EXERCISE DESCRIPTION>
After finding the line with "This screenshot has width=502, height=376." in the data below, set down exactly each line through the one with "Click the oil leak description text field", inclusive, and stop there.

#### RECORDS FOR PROCESSING ####

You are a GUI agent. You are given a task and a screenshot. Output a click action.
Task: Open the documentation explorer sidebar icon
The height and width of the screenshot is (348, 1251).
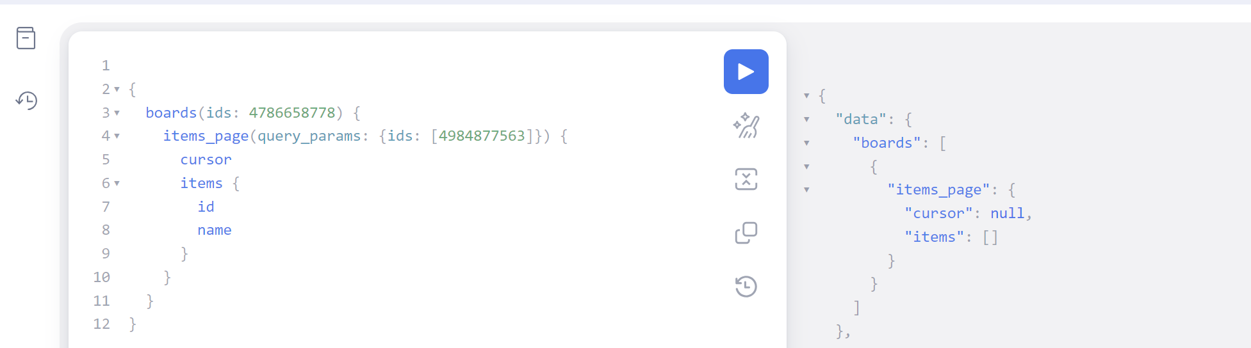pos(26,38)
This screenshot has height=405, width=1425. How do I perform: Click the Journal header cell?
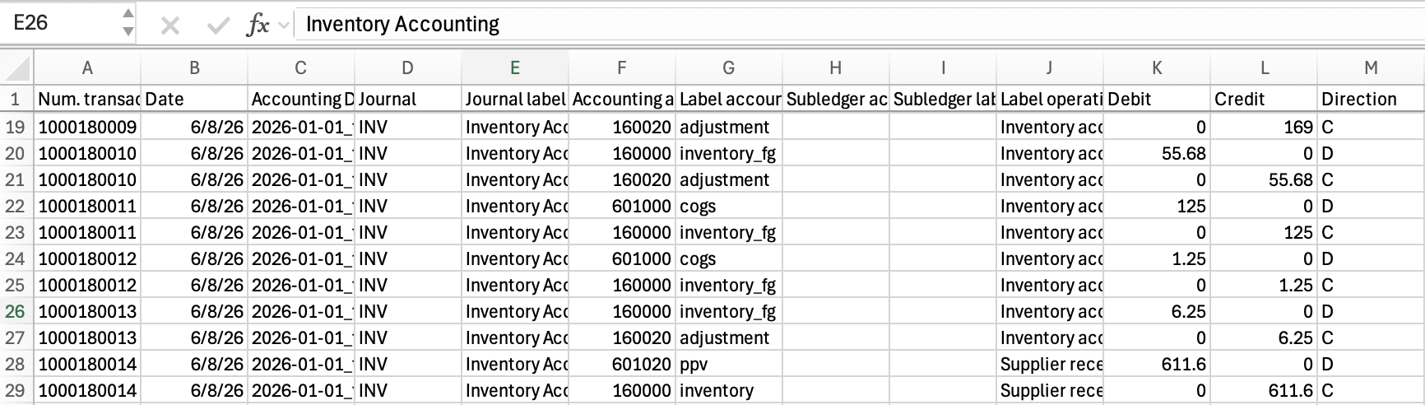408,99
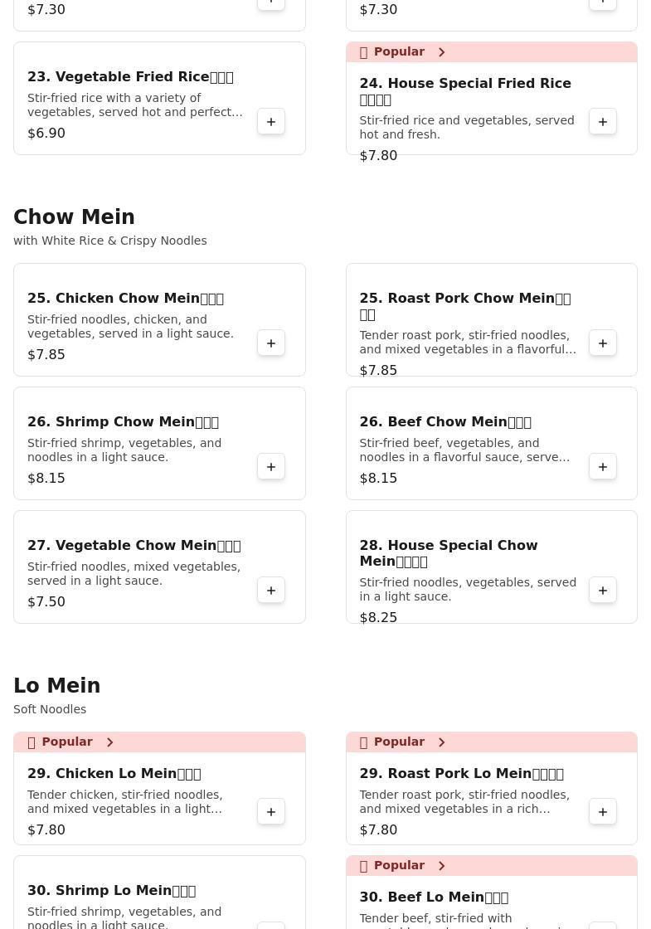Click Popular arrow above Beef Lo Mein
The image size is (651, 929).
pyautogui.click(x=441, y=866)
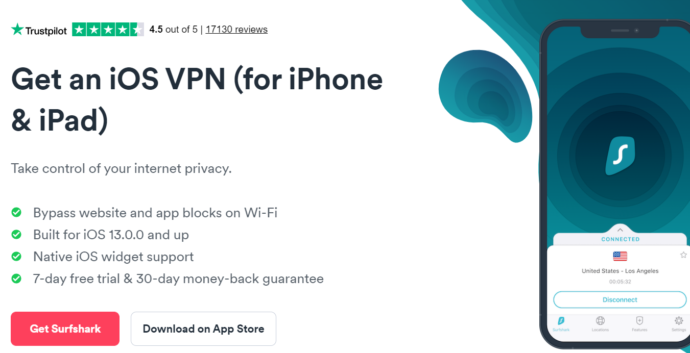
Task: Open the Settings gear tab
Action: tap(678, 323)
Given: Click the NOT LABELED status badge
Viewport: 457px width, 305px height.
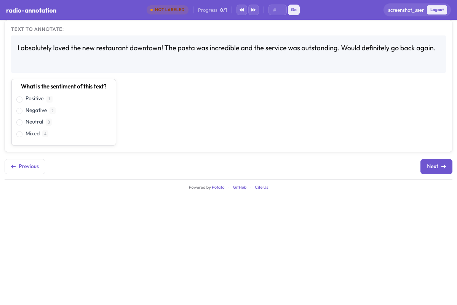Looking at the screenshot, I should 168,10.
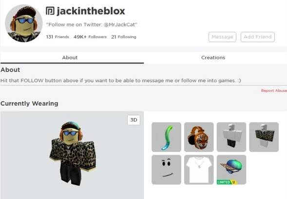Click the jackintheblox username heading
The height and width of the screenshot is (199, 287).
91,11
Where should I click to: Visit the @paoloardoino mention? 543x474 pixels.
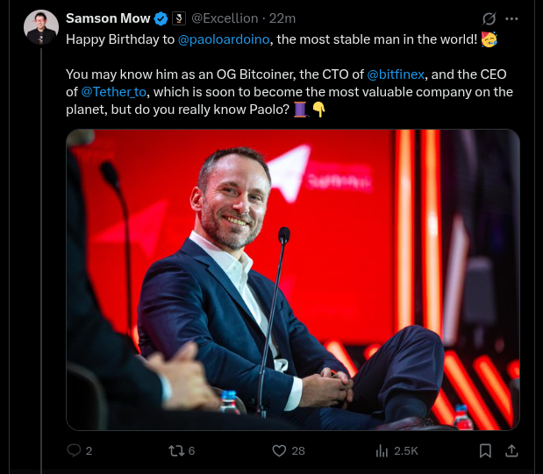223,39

####
#### RECORDS FOR PROCESSING ####

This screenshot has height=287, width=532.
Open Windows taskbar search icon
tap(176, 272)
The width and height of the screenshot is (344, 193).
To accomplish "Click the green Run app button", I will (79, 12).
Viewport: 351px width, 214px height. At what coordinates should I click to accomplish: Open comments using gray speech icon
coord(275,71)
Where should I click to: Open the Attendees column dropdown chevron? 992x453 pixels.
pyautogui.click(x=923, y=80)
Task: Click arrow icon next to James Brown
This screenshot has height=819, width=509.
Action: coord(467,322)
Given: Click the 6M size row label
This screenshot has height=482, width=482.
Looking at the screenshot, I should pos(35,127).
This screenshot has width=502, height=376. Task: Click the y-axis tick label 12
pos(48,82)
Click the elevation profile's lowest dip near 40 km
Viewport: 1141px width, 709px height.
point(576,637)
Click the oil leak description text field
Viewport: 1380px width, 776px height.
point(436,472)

####
#### RECORDS FOR PROCESSING ####

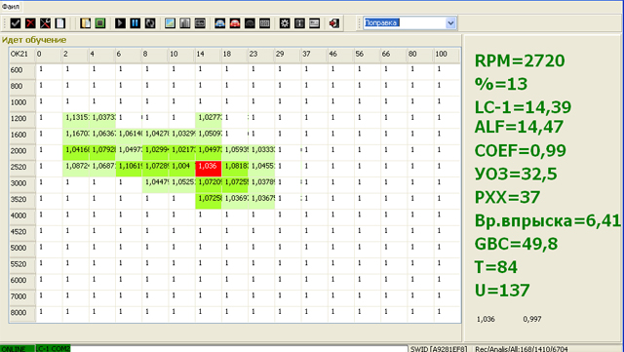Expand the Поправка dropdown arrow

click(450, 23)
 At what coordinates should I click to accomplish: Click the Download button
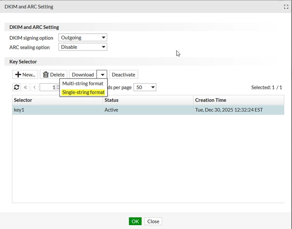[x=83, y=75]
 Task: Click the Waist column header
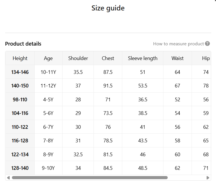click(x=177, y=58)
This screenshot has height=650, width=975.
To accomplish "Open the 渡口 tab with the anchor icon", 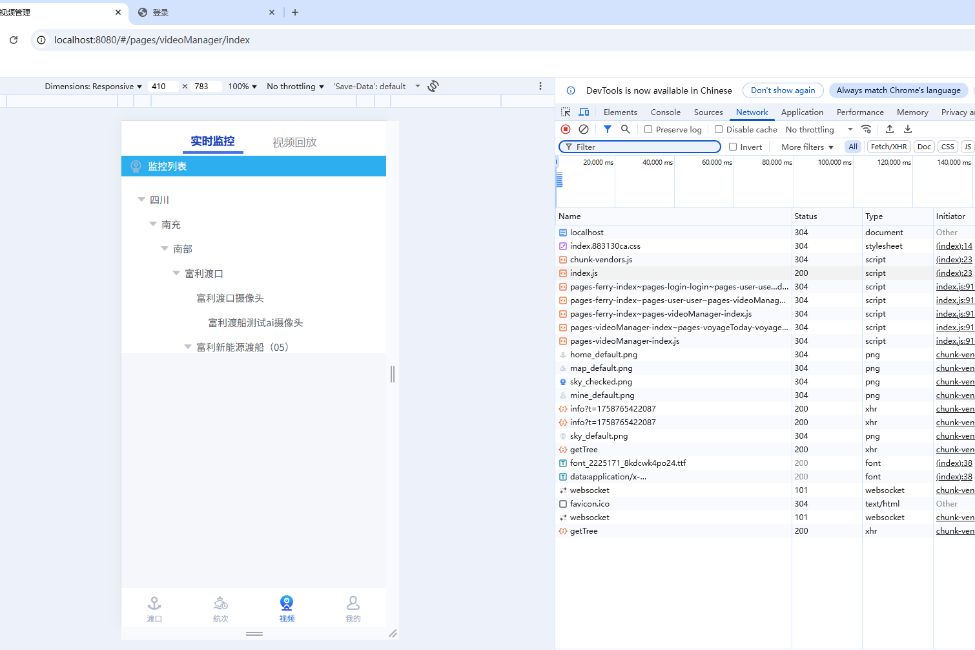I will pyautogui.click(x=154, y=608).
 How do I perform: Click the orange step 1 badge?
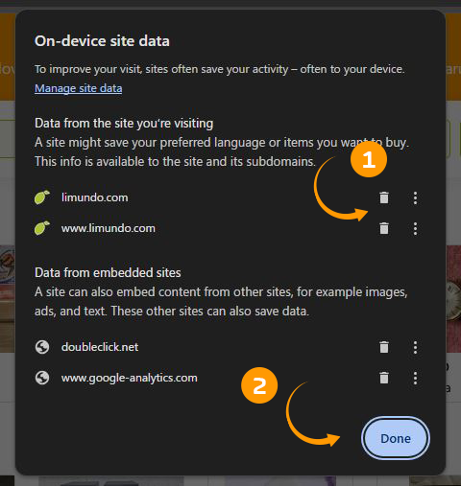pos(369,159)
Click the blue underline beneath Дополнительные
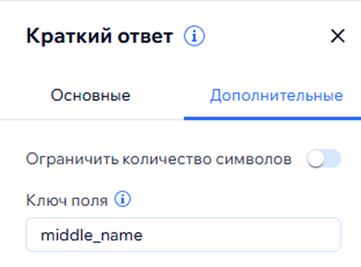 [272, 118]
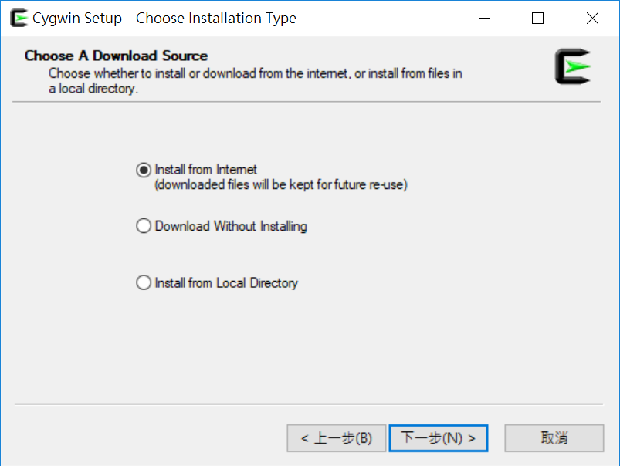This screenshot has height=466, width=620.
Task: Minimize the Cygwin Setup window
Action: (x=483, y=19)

####

RESPONSE FOR THIS EXERCISE>
This screenshot has width=502, height=376. Task: Click the y-axis tick label 12
pos(48,82)
Click the elevation profile's lowest dip near 40 km
Viewport: 1141px width, 709px height.
point(576,637)
Click the oil leak description text field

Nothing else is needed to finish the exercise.